**PROVIDED DATA**
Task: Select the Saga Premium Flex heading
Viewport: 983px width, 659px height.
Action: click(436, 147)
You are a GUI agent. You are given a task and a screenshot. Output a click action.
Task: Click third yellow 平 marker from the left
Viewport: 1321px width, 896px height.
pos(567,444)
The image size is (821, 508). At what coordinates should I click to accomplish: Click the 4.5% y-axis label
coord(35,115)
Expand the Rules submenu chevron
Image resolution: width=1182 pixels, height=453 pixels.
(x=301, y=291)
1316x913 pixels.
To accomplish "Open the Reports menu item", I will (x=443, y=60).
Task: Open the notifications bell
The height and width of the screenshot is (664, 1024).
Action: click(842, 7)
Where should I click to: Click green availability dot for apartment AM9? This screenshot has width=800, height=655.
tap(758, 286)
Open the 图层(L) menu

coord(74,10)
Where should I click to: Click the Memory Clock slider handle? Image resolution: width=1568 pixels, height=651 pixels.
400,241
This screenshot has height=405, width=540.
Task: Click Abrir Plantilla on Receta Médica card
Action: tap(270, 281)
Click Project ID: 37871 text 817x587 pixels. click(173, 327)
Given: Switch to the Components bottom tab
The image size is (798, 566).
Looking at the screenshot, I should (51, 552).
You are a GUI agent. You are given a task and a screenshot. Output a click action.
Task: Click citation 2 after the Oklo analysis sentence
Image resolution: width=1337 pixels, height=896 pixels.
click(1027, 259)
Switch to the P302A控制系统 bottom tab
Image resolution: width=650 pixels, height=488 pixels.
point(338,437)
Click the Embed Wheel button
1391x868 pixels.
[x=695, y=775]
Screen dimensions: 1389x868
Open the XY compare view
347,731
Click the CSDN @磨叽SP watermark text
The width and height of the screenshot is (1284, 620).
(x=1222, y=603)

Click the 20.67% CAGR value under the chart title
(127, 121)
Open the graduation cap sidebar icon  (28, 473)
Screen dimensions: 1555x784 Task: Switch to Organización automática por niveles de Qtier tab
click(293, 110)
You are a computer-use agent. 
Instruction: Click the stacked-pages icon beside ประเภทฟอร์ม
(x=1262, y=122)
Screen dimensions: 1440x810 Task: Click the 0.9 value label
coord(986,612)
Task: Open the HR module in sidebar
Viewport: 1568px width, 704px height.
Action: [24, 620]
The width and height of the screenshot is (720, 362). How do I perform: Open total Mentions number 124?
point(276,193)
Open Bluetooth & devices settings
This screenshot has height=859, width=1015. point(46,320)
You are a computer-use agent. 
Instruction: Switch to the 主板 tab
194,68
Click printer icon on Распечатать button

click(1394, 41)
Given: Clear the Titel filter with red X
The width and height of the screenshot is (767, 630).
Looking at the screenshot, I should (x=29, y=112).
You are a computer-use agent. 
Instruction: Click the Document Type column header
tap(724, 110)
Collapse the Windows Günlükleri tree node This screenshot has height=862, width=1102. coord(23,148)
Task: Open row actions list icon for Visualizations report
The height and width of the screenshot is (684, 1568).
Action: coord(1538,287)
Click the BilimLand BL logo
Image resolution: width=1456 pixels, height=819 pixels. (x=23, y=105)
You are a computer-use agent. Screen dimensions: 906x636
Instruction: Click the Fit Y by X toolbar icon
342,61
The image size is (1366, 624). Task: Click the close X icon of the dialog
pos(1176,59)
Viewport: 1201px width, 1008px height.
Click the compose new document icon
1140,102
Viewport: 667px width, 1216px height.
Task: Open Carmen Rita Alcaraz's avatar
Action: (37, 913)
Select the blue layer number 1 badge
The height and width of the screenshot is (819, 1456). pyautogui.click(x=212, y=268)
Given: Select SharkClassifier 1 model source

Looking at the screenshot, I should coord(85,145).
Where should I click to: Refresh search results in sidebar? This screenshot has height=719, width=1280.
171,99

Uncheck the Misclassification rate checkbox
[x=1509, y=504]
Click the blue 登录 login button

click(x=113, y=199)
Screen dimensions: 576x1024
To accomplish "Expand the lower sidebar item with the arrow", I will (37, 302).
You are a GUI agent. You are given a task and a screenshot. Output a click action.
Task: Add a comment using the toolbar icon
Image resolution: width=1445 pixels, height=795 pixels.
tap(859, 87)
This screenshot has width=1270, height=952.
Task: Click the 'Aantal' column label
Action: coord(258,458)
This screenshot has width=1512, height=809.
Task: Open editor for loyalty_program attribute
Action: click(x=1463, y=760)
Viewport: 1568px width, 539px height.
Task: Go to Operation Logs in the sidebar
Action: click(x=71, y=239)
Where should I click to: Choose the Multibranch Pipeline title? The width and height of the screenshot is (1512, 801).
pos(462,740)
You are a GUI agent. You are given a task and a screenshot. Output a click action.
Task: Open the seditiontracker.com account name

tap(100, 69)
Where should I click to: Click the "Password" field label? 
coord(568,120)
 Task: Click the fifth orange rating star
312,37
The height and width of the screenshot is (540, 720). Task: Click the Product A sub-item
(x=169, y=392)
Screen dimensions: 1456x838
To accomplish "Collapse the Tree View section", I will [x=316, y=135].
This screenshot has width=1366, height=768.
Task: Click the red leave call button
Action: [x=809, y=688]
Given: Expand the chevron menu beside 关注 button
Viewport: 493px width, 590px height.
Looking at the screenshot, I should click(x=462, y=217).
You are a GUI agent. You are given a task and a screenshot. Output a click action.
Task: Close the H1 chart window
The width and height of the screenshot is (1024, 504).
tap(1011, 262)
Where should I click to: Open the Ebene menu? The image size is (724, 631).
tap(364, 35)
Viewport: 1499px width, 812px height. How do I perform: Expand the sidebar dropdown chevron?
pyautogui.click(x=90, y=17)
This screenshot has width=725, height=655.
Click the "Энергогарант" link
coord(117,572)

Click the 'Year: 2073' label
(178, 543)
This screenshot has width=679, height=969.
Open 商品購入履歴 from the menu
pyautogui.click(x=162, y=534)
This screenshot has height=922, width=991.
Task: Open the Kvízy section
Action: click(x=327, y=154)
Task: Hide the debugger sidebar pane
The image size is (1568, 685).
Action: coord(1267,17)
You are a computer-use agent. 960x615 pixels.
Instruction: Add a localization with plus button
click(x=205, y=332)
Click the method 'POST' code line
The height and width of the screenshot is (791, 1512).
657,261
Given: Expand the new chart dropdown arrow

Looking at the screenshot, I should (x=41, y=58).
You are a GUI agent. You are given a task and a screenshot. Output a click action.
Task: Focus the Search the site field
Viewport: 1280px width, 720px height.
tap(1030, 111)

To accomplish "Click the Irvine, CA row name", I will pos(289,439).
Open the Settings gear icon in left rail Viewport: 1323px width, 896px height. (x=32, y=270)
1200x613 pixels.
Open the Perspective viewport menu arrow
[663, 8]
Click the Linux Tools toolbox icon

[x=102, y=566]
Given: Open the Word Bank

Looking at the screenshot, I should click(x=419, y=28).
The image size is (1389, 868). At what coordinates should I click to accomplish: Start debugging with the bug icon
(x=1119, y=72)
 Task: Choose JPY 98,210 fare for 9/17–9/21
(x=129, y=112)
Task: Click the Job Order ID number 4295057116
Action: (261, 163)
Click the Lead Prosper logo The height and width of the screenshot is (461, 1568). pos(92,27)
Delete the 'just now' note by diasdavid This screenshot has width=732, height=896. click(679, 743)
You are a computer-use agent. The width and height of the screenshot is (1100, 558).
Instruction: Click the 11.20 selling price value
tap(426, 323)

**OBJECTIVE**
Pick out each line of the records that contains the string "name", and copy those lines in full.

**OUTPUT FOR THIS EXERCISE**
Task: Open the seditiontracker.com account name
To accomplish "Click the Irvine, CA row name", I will pos(289,439).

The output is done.